POLITICA E SPERANZA

By Gabriele Cingolani
Pubblicato il 1 Novembre 2022

Mi hanno chiesto: Che ne pensi di Dio, patria e famiglia? Ho risposto che per me può andare bene perché sono credente, amo la mia patria, ho padre e madre che sono stati fedeli nel matrimonio fino alla morte. Ma non obbligherei l’intera società a intendere queste cose come le intendo io. Inoltre non mi contenterei di questo trinomio. Aggiungerei giustizia per i più deboli e pace e libertà per tutti. E anche umanità e creazione, perché vorrei l’umanità come unica famiglia di fratelli e sorelle tutti uguali, e la creazione da rispettare e amare, terra cielo e mare e tutti gli animali compreso il cagnolino.

Mi hanno anche chiesto: Che ne pensi dei diritti civili? Ho risposto che devono essere garantiti a tutti. Ho però bisogno di confrontarmi con le posizioni degli altri, perché in qualche caso mi vengono dubbi che si tratti di veri diritti, e che siano civili. Proporrei anche iniziative perché nella società si consolidi la coscienza dei doveri e della responsabilità.
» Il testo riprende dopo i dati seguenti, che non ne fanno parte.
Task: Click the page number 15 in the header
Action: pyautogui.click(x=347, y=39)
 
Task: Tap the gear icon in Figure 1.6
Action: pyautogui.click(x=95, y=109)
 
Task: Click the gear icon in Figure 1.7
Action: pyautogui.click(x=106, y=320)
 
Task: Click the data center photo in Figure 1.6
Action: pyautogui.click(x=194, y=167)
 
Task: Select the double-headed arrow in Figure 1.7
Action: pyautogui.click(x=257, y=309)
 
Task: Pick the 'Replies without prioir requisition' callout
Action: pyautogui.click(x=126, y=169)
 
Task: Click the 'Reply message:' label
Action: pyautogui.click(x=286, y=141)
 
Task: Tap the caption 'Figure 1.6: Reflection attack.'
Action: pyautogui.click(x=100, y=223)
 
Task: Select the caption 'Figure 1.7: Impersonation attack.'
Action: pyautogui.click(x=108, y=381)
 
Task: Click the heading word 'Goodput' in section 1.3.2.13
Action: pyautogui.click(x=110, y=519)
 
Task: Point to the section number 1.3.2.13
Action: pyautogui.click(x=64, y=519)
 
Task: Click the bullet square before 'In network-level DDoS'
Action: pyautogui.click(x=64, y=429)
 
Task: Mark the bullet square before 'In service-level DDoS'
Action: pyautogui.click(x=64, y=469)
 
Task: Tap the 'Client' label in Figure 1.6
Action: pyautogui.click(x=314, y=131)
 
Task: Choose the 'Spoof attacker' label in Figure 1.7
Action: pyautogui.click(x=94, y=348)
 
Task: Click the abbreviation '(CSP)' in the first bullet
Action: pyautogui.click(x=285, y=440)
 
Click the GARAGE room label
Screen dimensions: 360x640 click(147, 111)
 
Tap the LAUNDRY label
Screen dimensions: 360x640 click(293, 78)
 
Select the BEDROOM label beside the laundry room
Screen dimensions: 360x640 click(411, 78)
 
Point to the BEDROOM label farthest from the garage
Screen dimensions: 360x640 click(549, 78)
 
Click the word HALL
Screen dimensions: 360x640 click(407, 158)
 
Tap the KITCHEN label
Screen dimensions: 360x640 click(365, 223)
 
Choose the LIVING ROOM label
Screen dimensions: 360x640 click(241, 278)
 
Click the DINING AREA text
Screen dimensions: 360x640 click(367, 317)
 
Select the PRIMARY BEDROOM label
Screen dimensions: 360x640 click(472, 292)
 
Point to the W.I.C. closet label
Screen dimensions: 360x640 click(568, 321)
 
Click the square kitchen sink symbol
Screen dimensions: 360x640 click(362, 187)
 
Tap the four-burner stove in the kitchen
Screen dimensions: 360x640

La discussione verteva su quello che dovrebbero fare i cattolici in politica, alla luce del loro impegno negli ultimi anni, specialmente nelle recenti vicende culminate con le elezioni per la diciannovesima legislatura del nostro paese. L’impressione generale è che l’influsso dei cattolici in questo ambito sia scarsamente percepibile. Non è un lamento che potrebbe venire dalla preoccupazione pastorale dei vescovi, ma una delusione manifestata da commentatori laici anche non credenti. Il che implica ammettere che senza i cattolici le cose vanno peggio. In Italia il pensiero cattolico ha sempre avuto notevole spazio, apprezzato anche da chi non lo condivide. Il suo indebolimento è considerato un impoverimento dell’identità culturale della nazione. È vero che l’azione cristiana nel mondo avviene come lievito e fermento, ma se la massa non lo avverte vuol dire che il lievito non funziona.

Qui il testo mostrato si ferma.